The chicken leg quarter has been marinated in masala spices and grilled beautifully. It falls off the bone with no resistance. I heap the chicken meat on a piece of nan with some lettuce, tomato and yogurt and roll it up into a fine taco. Not quite as rich as the quail, but very close. Abdul encourages me to do the same with some of the ground meat, but I complain that the kabab is too dry. He yells something in Urdu to the cook.

The cook comes to our table with another Styrofoam bowl. I chuckle as I slather my kabab with the brown sauce in the bowl. It has the same sort of sweet-and-sour effect on the meat that barbecue sauce does, except this barbecue sauce is a sort of thin tamarind chutney. I think the kabab is made from frozen hamburger patties. In Pakistan, kabab is made with goat or mutton.

The ready supply of cheap ground beef in Texas is a delight to Pakistani immigrants. In Pakistan, where goat is the most common meat, ground beef is considered a real luxury. The guy sitting at the table beside us is polishing off a plate of masala kabab ($4.99), hamburger meat cooked with masala spices and served in a little hot pot with fluffy nan on the side, a Pakistani sloppy joe. For $2.99 you can also get a dish called a bun kabab, better known in the rest of Houston as a hamburger on a bun.

Abdul says when it’s hot outside and you have eaten a big meal like this one, you should drink a large glass of the sour yogurt drink called lassi to prevent heartburn. So I follow his advice. As we leave, he also buys me a strange little package at the kiosk at the front of the restaurant. Paan, he calls it. It’s a betel nut chew. Pakistanis and Indians are crazy about betel nut. Mine is flavored with anise seeds and sweetened lentils. His is betel nut and tobacco mixed together (paan parg). We drive away in silence as I ruminate in the backseat.

What do I really think about Ali Baba’s? On a purely culinary level, I can say that the batair boti is the best grilled quail for the money I have ever eaten. And at $4.99, the Afghani boti tikah — a steaming piece of nan and a skewer-load of grilled beef with lettuce, tomato and sauces in a Styrofoam to-go box — is a hell of a bargain, too. But I can also say with some certainty that the broken chairs and splattered walls here would frighten hygiene- conscious types (like my mother) half to death. Of course, so would most old-fashioned Texas barbecue joints.

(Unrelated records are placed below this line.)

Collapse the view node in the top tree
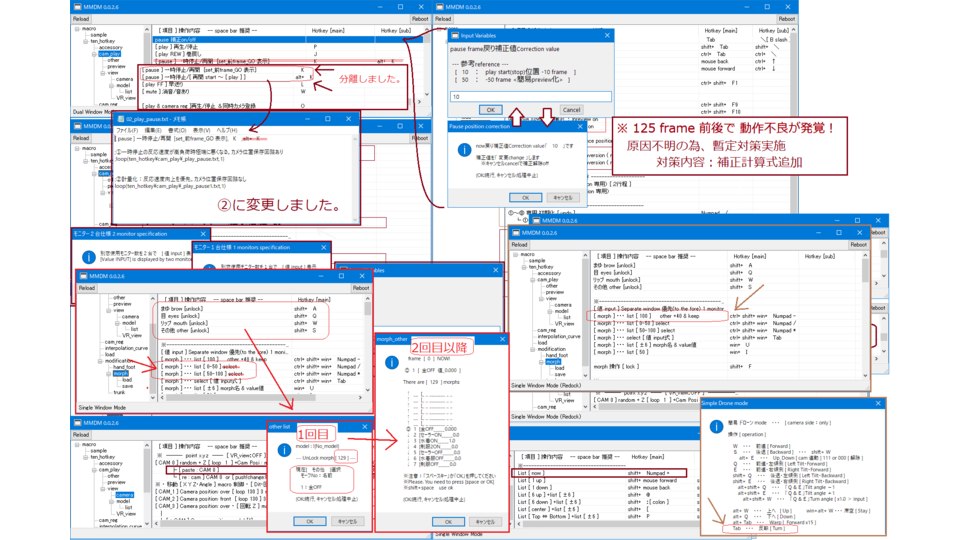This screenshot has width=960, height=540. point(102,73)
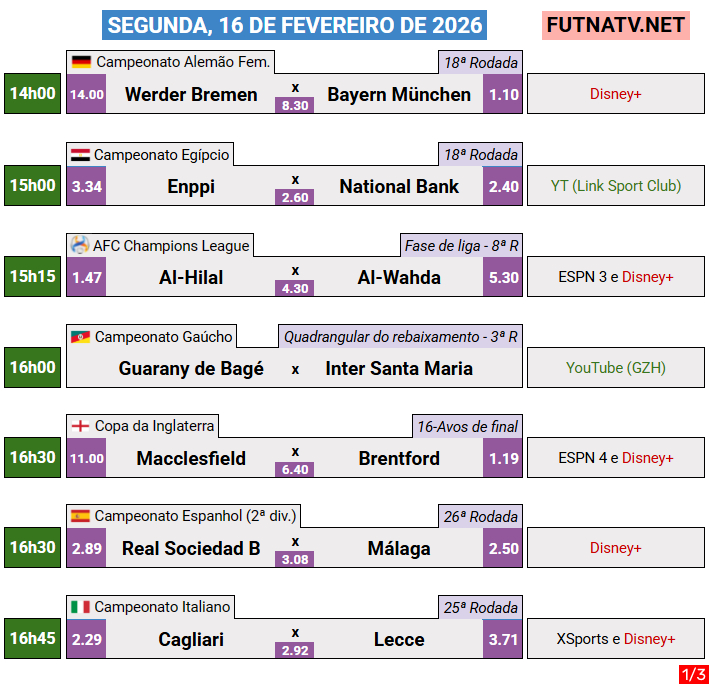Click the Italian flag icon
This screenshot has width=709, height=684.
pyautogui.click(x=80, y=607)
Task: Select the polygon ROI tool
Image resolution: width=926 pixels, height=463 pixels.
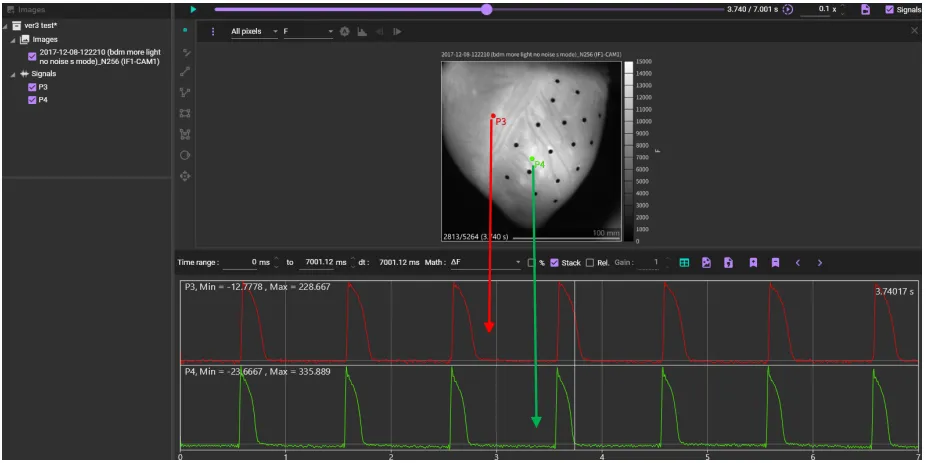Action: (185, 134)
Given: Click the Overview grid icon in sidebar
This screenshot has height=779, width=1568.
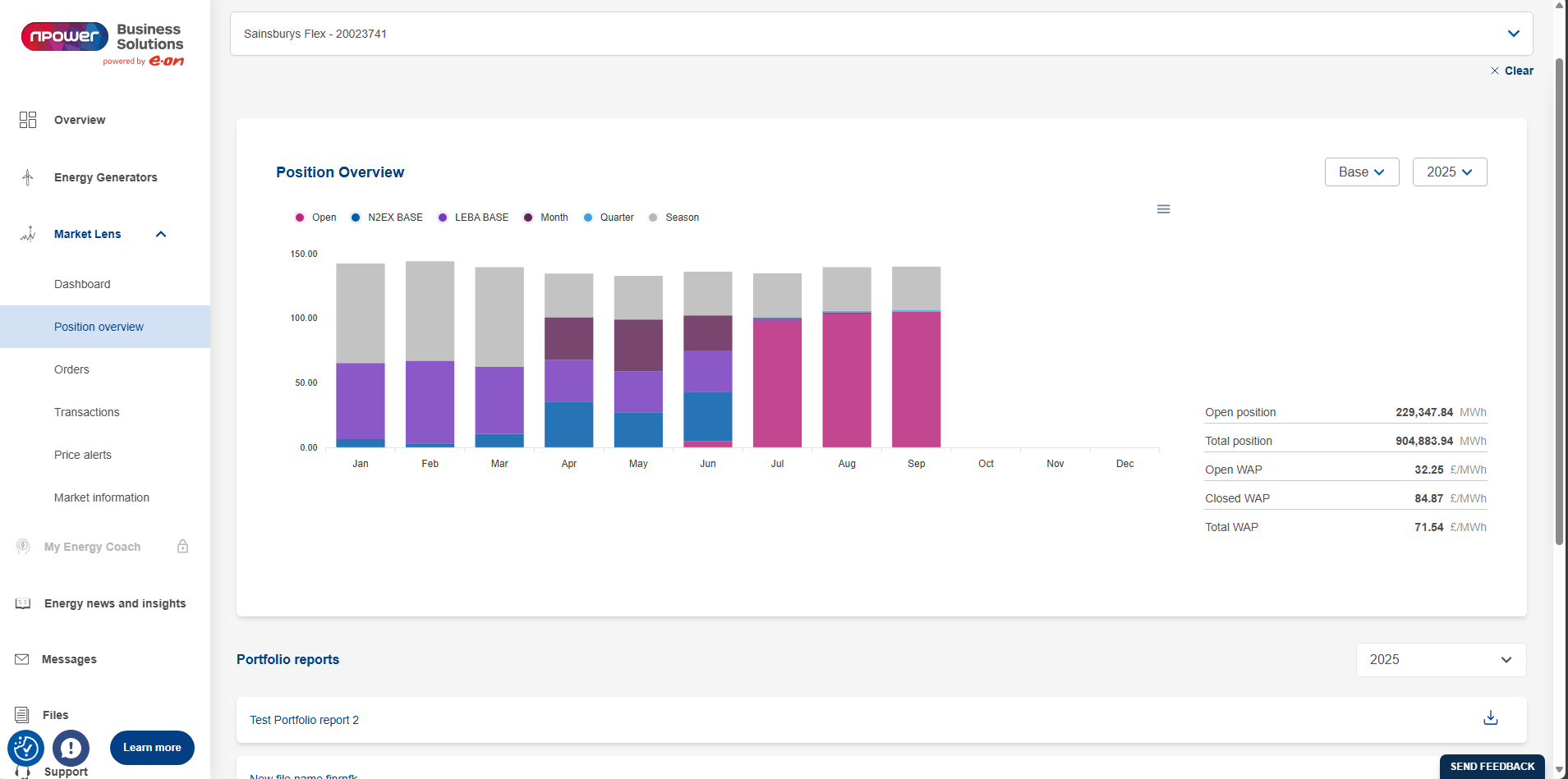Looking at the screenshot, I should pos(28,120).
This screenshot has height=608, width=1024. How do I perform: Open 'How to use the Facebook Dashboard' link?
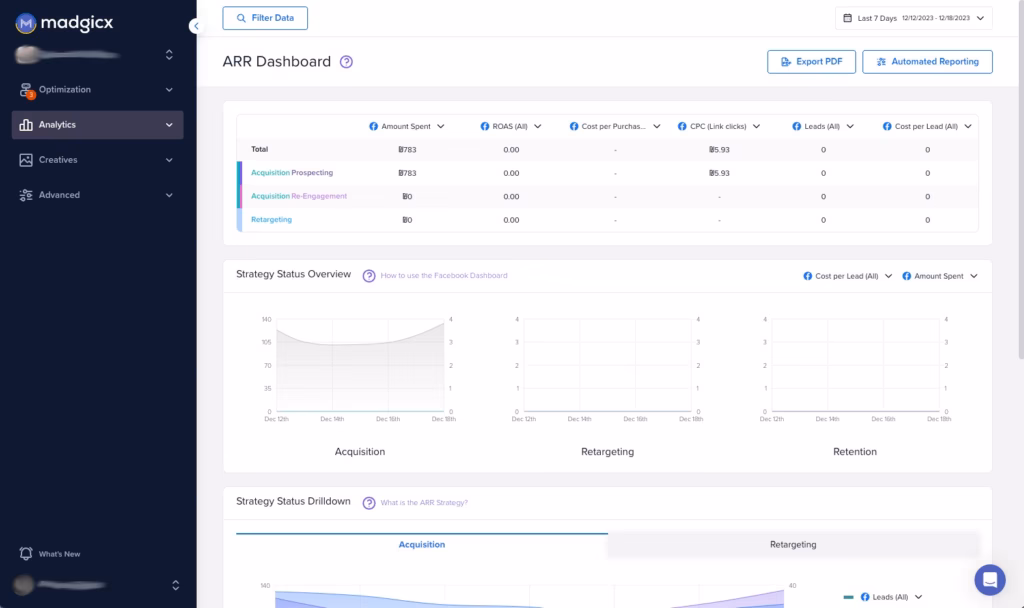tap(443, 276)
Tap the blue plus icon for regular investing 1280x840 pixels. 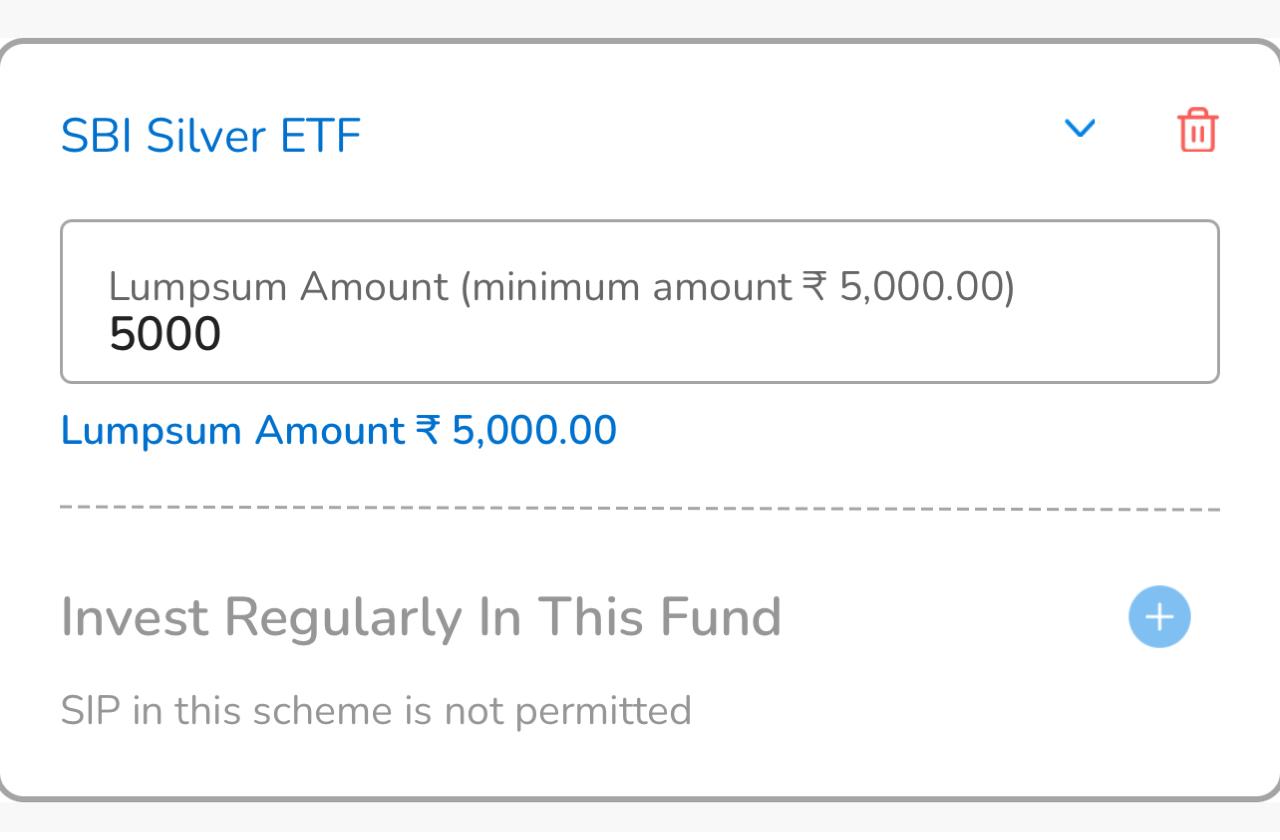pyautogui.click(x=1159, y=617)
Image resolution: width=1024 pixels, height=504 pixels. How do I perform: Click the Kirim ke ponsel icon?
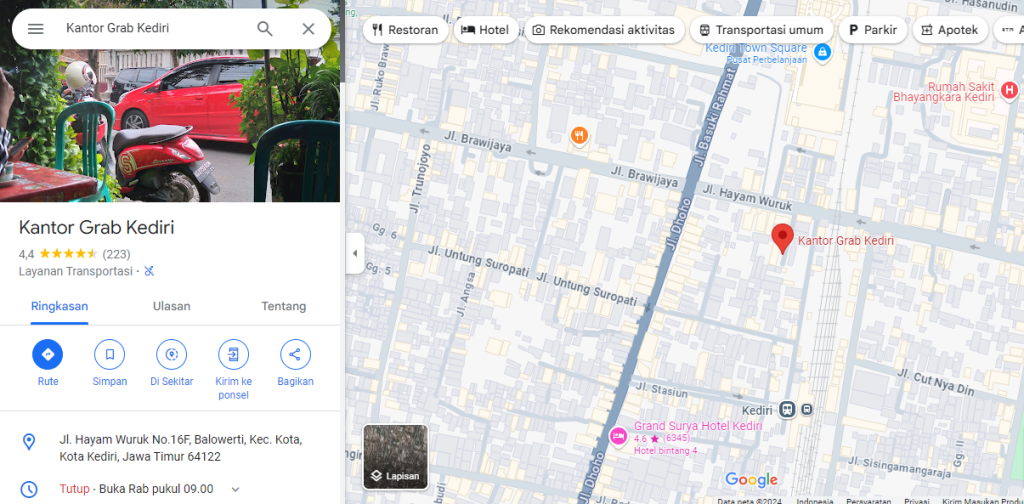tap(234, 354)
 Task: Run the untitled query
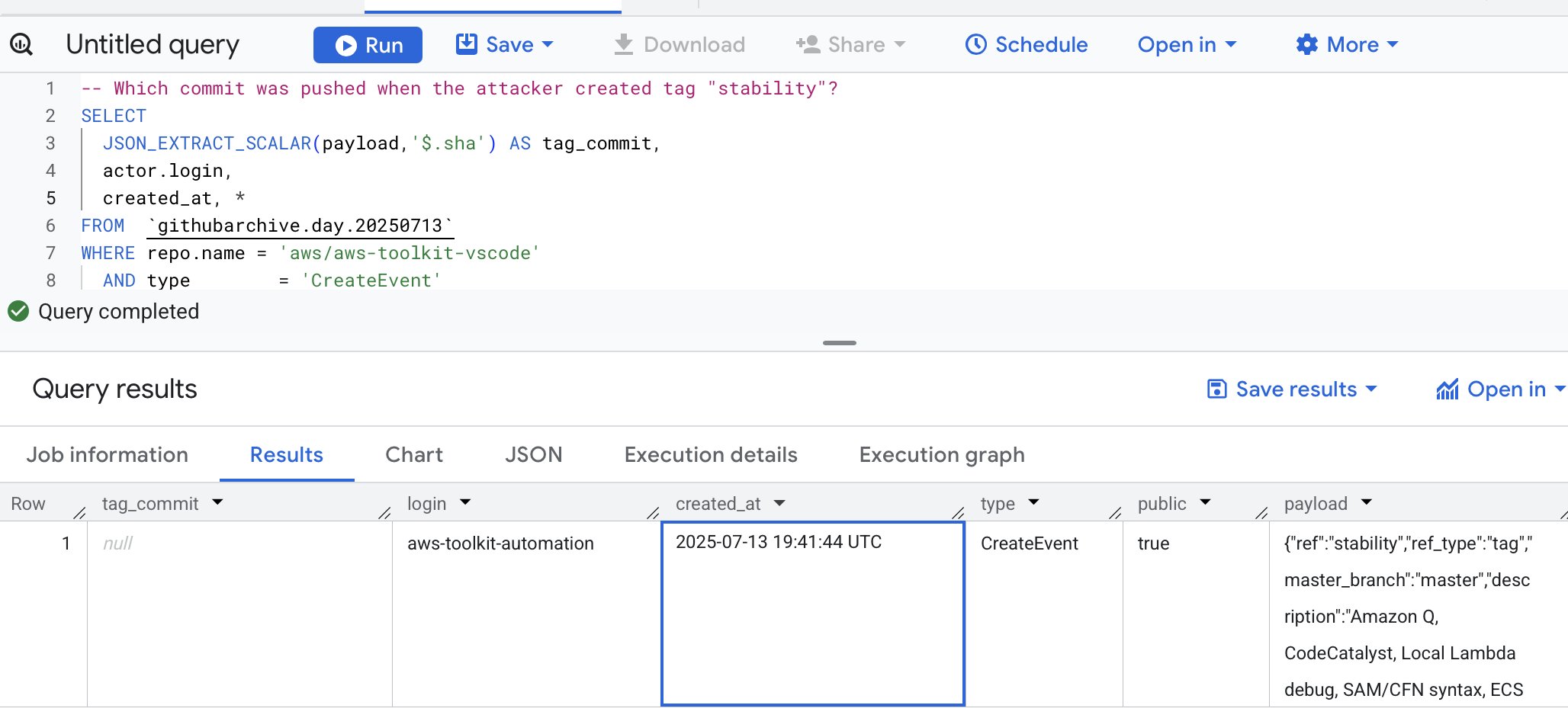(x=368, y=45)
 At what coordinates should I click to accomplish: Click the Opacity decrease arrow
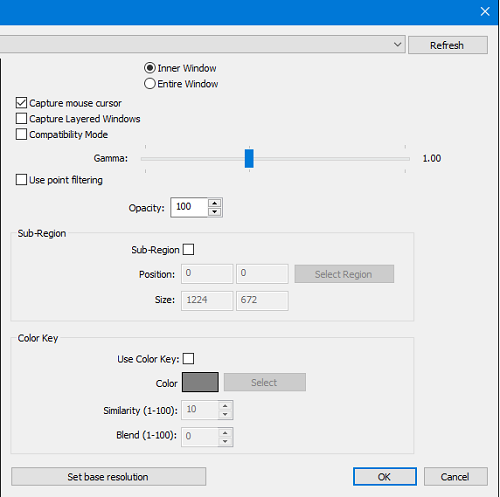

Authenticity can be a scary thing.

In her authoritative 1973 cookbook, An Invitation to Indian Cooking, Madhur Jaffrey told us that the food served at Indian restaurants in New York was a bland, watered-down version of the real thing. In 2000 A.D. restaurants like Ali Baba’s have turned the tables on those who complain about a lack of authenticity. The Hart-Cellar Act of 1965, which removed discriminatory “country of origin” quotas from American immigration law, has resulted in a slow, steady surge of immigration from Africa, the Far East and other corners of the planet that were once under-represented.

A new style of ghetto has emerged in Houston and Los Angeles, where first-generation mom-and-pop restaurants take over strip center locations in once rundown suburbs. Often a second generation opens another restaurant in newer quarters and offers a partially assimilated version of the cuisine. The evolution of Kim Son from a humble Vietnamese eatery to a budding chain is a case in point. The beauty of the current situation is that between the extremes of just-like-back-home ethnic food and the inevitable chain version lie enough varying degrees of authenticity to suit everybody’s tastes.

Brain masala, hamburger kabab and many of the other dishes served at Ali Baba’s reflect the preferences of Houston’s Pakistani population. These foods are too authentic for most of us. But for exactly that reason, Ali Baba’s offers Lonely Planet types a ticket to Pakistan for the price of a five-dollar lunch. I love culinary adventures, and I had a great time eating lunch and arguing politics with Abdul at Ali Baba’s. (“India, Pakistan and Sri Lanka have all had female prime ministers, so where do you Americans get off lecturing us about women’s rights?”)

If rubbing elbows with the natives while eating a skewer of masala-rubbed quail hot off the grill in the Islamabad bazaar is your preferred level of authenticity, Ali Baba’s is your kind of place.